How Do I Get My Data Ready for a Successful Pricing Software Implementation? 3 Pillars for Success
January 21st, 2022 (Updated 03/10/2023) | 18 min. read
If you’re looking to upgrade your pricing by leveraging the tools and benefits of a pricing solution, then you’ll need to get your data ready for implementation. And if you’re thinking that’s going to be as simple as “download all, upload all,” … you may want to think again.
To ensure project success, you need to dedicate time and focus to exploring the intricacies of your data (where it sits, how it’s stored, who owns it, what it does, etc.) and how it feeds your business processes.
A lack of clarity or completeness in data can cascade through your project, slowing down, even halting, work or creating the need for reworking where data is invalid or incorrect. In order for software to be implemented effectively, the scope of the data that supports it needs to be well understood. Otherwise, it’ll be like trying to build a house without a foundation.
At Pricefx, we love getting dirty with data and helping our customers achieve pricing excellence with theirs.

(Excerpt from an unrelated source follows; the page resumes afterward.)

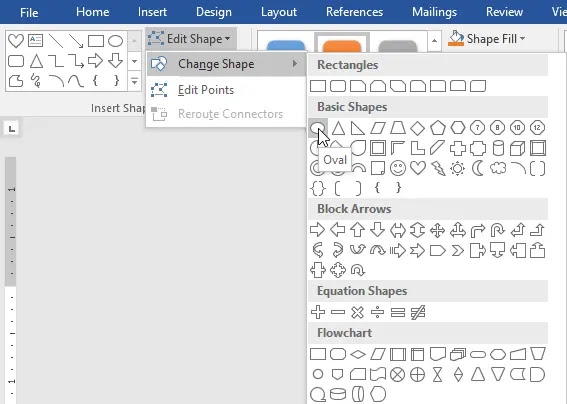Select the Oval shape in Basic Shapes
567x404 pixels.
(x=318, y=127)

But we’ve seen many a company stumble at this first hurdle because they didn’t fully understand the importance of understanding their data or what that really entailed.
The goal of this article is to take that pain away for anyone getting their data ready to be used in a pricing solution.
In this article, we’ll explore:
- What constitutes a business process?
- What data sourcing is and why it’s important
- How to go about data scoping
- How to achieve data integrity
- Why accessibility of data is crucial to project success
- When to engage a vendor
- What to expect from them and what they will expect from you
- How long could your project take and how to keep that to a minimum
- How to maximize chances of project success
The better defined and prepared your data is prior to engagement with a pricing vendor, the better your chances of staying on time and on budget.
So, let’s dive into the nitty-gritty of what “getting your data ready” really means.
First Pillar of Data Readiness: Identification
Identification is about understanding the data landscape within your organization and involves:
- identifying your business processes
- working out where your data is stored and who owns it (data sourcing)
- pinpointing what data each business process requires (data scoping)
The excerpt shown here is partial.